If you are packaging libmspack, especially if you're trying to write an RPM spec script or similar, use the official release tarball at https://www.cabextract.org.uk/libmspack/libmspack-VERSION.tar.gz, do not homebrew your own release from repository tarballs and running distcheck.

Other issue is with versioning. If current version is 0.10.1alpha and ten it will be 0.10.1 it makes problem on packaging because 0.10.1alpha is greater than 0.10.1. I would suggest next time use convention like 0.9.1.99 and then 1.10.1.
Do you have any plans to make regular release soon?

@kloczek it makes no sense to use a convention like 0.9.1.99 for an alpha or beta release in so far as a software developer can make no guarantee there wouldn't be a second or third alpha, beta, or release candidate prior to a stable release. It is common for pre-release software versions to have "alpha", "beta", "beta2", "rc", "rc2", etc suffixes to differentiate them.

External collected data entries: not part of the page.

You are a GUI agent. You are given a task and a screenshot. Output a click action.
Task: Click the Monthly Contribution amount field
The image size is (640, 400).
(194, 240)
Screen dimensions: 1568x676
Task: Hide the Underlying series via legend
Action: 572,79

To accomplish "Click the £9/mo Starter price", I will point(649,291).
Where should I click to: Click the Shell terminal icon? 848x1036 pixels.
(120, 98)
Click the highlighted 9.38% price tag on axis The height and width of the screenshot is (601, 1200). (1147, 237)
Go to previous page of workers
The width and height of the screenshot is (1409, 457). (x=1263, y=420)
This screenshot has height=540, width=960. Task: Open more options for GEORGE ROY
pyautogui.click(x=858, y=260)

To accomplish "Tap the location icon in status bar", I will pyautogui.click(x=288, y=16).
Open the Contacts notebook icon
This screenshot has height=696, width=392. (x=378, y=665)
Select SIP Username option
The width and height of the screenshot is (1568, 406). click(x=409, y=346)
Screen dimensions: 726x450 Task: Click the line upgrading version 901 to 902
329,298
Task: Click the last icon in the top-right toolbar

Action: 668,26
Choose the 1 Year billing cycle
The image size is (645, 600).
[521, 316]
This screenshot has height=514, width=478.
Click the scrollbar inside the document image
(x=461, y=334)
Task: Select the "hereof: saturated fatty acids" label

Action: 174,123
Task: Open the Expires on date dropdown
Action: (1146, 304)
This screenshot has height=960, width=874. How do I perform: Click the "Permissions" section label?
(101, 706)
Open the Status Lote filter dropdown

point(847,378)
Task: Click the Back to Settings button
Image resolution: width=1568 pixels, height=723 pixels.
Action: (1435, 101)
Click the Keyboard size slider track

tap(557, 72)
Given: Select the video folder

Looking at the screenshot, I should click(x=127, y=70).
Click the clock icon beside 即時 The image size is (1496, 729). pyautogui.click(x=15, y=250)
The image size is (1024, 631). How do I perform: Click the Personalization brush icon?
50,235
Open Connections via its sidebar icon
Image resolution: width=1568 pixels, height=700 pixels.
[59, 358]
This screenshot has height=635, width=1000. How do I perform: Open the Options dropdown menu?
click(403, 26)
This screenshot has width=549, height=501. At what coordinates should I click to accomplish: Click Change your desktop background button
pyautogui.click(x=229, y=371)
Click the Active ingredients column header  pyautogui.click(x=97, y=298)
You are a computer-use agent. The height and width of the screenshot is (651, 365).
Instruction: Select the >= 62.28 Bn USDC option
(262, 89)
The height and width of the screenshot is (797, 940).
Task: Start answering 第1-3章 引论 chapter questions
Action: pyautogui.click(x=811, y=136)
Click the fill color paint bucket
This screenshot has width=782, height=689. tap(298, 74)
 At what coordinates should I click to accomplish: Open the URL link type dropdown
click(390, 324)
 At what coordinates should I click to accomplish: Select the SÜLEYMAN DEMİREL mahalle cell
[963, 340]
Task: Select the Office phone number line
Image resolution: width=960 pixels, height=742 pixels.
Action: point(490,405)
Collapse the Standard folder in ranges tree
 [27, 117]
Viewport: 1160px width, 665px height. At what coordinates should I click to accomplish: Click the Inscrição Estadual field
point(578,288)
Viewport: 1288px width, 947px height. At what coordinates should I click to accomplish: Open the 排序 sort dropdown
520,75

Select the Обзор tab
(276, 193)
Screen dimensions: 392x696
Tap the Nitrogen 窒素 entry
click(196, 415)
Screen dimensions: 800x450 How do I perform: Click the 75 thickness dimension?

Ordinarily, these pre-release versions wouldn't be packaged by a package manager. For libmspack however, @kyz has chosen to use the "alpha" suffix for all official releases to date. Unless he decides to stop using the "alpha" suffix, I imagine it shouldn't be a problem to just accept it as a permanent part of the name in packaging. For your own packaging of libmspack, you could of course choose to drop the "alpha" suffix if you choose. libmspack seems stable to me so I reckon it doesn't really matter if it has the suffix.

kyz commented

From https://www.cabextract.org.uk/libmspack/

The current "alpha" status of the library is due to feature incompleteness, not lack of robustness.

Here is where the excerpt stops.